In Canterbury, Bishop said, the pace of the rollout was “shocking” despite an MIQ facility and a port in the region. Instead of pushing ahead with group four vaccinations before group three had been finished, Bishop said the attention should be on vaccinating the “more important” group.
“We should be focusing on that and instructing the DHBs to make sure as many people in group three as possible get it ahead of people in group four. I suspect that’s what most New Zealanders would expect as well.”
Yesterday, the Covid-19 response minister Chris Hipkins reported that more than 628,000 people were now fully vaccinated against Covid-19 while more than 1.5 million had received at least one dose of the jab. Meanwhile, an exclusive new poll this morning by Stickybeak for The Spinoff has revealed mixed opinion from New Zealanders on the state of the rollout.
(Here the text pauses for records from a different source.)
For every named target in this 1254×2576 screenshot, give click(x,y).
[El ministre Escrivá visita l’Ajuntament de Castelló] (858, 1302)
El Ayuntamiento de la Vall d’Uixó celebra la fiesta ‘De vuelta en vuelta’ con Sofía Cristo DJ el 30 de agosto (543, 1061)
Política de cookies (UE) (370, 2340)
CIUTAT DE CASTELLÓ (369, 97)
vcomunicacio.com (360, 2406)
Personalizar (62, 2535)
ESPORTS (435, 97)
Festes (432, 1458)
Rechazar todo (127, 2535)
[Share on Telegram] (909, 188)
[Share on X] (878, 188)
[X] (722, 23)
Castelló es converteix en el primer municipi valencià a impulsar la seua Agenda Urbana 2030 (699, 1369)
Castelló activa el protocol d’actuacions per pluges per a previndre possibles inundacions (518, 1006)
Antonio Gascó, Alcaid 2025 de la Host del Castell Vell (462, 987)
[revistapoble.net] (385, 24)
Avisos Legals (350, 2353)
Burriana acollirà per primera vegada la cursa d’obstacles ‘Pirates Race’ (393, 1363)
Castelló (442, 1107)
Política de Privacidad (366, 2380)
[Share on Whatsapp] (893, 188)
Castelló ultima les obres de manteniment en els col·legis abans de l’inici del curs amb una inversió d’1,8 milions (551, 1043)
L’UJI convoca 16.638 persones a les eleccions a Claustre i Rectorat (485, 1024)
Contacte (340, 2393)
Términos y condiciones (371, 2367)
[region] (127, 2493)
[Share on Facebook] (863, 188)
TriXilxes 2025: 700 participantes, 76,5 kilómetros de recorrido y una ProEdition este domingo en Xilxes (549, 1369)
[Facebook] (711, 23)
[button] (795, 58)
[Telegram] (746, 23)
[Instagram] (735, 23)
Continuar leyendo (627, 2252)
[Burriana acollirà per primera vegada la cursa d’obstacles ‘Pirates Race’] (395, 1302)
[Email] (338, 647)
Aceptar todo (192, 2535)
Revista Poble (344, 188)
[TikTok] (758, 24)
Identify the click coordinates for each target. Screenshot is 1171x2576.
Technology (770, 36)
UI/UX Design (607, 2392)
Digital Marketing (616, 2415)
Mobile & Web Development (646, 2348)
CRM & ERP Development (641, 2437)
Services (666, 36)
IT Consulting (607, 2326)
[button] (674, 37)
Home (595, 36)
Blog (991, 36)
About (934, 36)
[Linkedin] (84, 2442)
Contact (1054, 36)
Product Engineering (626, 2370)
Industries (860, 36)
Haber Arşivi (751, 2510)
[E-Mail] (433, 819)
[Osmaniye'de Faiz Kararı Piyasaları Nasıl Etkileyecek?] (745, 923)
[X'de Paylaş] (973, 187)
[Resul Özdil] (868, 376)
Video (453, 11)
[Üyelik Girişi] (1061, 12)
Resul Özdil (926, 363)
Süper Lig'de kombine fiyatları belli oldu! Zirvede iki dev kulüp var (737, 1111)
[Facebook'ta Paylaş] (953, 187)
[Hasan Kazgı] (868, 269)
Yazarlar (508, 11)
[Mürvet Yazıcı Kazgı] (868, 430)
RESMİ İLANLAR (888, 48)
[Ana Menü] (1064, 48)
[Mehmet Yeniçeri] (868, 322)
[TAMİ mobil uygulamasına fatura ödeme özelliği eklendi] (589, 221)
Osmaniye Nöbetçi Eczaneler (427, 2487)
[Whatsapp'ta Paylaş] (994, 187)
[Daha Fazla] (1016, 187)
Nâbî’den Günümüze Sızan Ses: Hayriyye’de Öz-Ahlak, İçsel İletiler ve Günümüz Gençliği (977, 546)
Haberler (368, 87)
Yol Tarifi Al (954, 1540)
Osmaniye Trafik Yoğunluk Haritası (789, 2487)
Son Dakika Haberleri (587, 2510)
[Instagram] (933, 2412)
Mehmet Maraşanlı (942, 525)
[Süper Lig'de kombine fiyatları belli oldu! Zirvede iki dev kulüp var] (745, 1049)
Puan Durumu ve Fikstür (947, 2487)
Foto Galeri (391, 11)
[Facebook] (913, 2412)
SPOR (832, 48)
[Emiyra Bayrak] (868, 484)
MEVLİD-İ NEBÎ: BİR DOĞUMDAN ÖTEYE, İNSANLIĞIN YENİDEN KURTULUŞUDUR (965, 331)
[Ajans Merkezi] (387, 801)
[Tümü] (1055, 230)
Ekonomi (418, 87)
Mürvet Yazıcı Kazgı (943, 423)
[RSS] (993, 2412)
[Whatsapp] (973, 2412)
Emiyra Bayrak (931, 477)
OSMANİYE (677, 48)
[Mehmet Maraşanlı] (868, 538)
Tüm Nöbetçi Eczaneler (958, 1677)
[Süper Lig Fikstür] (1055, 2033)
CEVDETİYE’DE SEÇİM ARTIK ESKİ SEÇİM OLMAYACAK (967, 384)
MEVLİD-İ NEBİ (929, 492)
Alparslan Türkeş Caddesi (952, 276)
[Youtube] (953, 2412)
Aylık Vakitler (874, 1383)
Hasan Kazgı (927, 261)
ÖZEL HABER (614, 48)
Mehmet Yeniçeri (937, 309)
7.30am: Top stories from The Bulletin
Progress on the vaccine rollout is starting to speed up, but the overall rollout is still lagging behind the rest of the world. Yesterday at a press conference, Covid-19 minister Chris Hipkins said 628,000 people are now fully vaccinated, with 1.5 million doses administered overall, and Hipkins is confident of that “ramping up” – our live updates at 1.00pm has further details. Oxford’s Our World In Data tracker has New Zealand below both the global per capita average of doses given, and very low relative to other OECD countries. The disclaimer for that stat is that Covid isn’t currently circulating in the community. The NZ Herald had a story yesterday about the slow start to the rollout, which impacted the current situation.
Bookings for the general public will open next week. There may be some teething issues, and are probably to be expected in a complex job. One came out on Stuff, where Sophie Cornish reports thousands of people in Wellington got a text carrying incorrect information, and telling them to book via a dead website or disconnected phone line. The actual website is expected to go live next Wednesday.
Public confidence is crucial to the overall success of the rollout, and we’ve got a new poll that gives a fair idea of how people are feeling. The Stickybeak/Spinoff survey shows there’s much less positivity towards the vaccination programme than the overall government Covid response – on this, respondents were split roughly into thirds over positive, negative and neutral views. On whether people would actually get the jab, 65% of respondents said they would, against about 15% who said they would not.
Meanwhile, in a bright spot: Some rural or remote areas are doing mass-vax days, and Radio NZ’s Tom Kitchin went along to see one in the predominantly Māori community of Te Araroa in Tairāwhiti. The day isn’t part of the ministry’s priority group programme – rather the idea is to get everyone done in one go. Misinformation about vaccines was a topic being discussed by locals in the report, but it appears to have had wide uptake.
Finally, to avoid shortages, a suggestion has been made for New Zealand to start producing vaccines. Stuff’s Hannah Martin reports that came from college of GPs medical director Dr Bryan Betty, who argues that is is necessary to develop capacity because of the likelihood “booster” jabs will be needed as the virus mutates. Director general of health Dr Ashley Bloomfield said there are no current plans to start producing vaccines, but more cooperation might be possible with Australia who are looking to do so.
Well over 10,000 people on the social housing list are waiting more than six months to get a home, reports Stuff’s Henry Cooke. That overall list is now 24,010, the highest it has ever been. Even with several hundred people being moved off the list into housing, and with a house building programme underway, demand isn’t being met. The story has a concerning post-script: rental inflation is rising faster than both income and general inflation, meaning that for renters the share of their income going into housing is increasing.